Cette pièce a fait tant de bruit dans Paris, elle a causé un scandale si public, et tous les gens de bien en ont ressenti une si juste douleur que c'est trahir visiblement la cause de Dieu de se taire dans une occasion où sa gloire est ouvertement attaquée, où la foi est exposée aux insultes d'un bouffon qui fait commerce de ses mystères et qui en prostitue la sainteté, où un athée, foudroyé en apparence, foudroie en effet et renverse tous les fondements de la religion...

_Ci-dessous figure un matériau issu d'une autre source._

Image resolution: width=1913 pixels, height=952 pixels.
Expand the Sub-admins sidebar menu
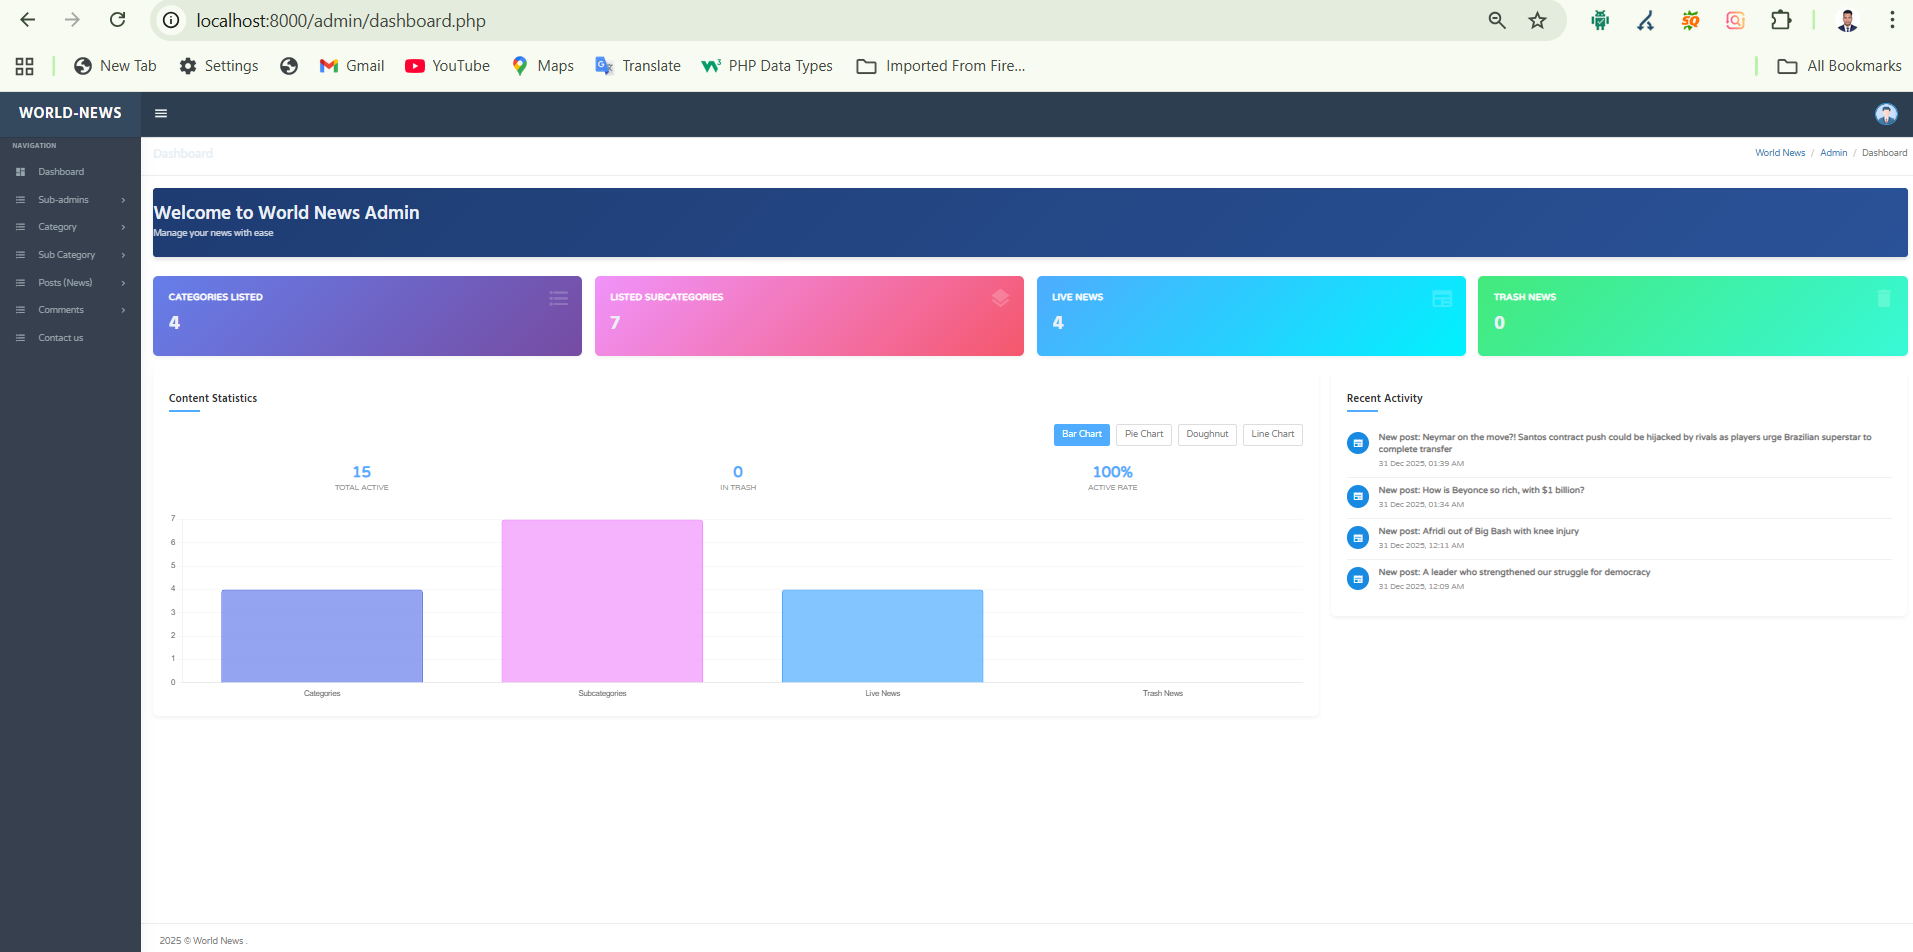pyautogui.click(x=64, y=200)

Il serait difficile d'ajouter quelque chose à tant de crimes dont la pièce est remplie. C'est là que l'on peut dire que l'impiété et le libertinage se présentent, à tous moments, à l'imagination ; une religieuse débauchée, et dont l'on publie la prostitution ; un pauvre à qui l'on donne l'aumône à condition de nier Dieu ; un libertin qui séduit autant de filles qu'il en rencontre ; un enfant qui se moque de son père et qui souhaite sa mort ; un impie qui raille le Ciel et qui se rit de ses foudres ; un athée qui réduit toute la foi à deux et deux sont quatre et quatre et quatre sont huit ; un extravagant qui raisonne grotesquement de Dieu et qui, par une chute affectée, casse le nez à ses arguments ; un valet infâme fait au badinage de son maître et dont la créance aboutit au Moine bourru, car pourvu que l'on croie le Moine bourru tout va bien, le reste n'est que bagatelle ; un démon qui se mêle dans toutes les scènes et qui répand sur le théâtre les plus noires fumées de l'Enfer ; et enfin un Molière, pire que tout cela, habillé en Sganarelle, qui se moque de Dieu et du Diable, qui joue le Ciel et l'Enfer, qui souffle le chaud et le froid, qui confond la vertu et le vice, qui croit et ne croit pas, qui pleure et qui rit, qui reprend et qui approuve, qui est censeur et athée, qui est hypocrite et libertin, qui est homme et démon tout ensemble : un diable incarné comme lui-même se définit...

... Il faut avouer que Molière est lui-même un Tartuffe achevé et un véritable hypocrite.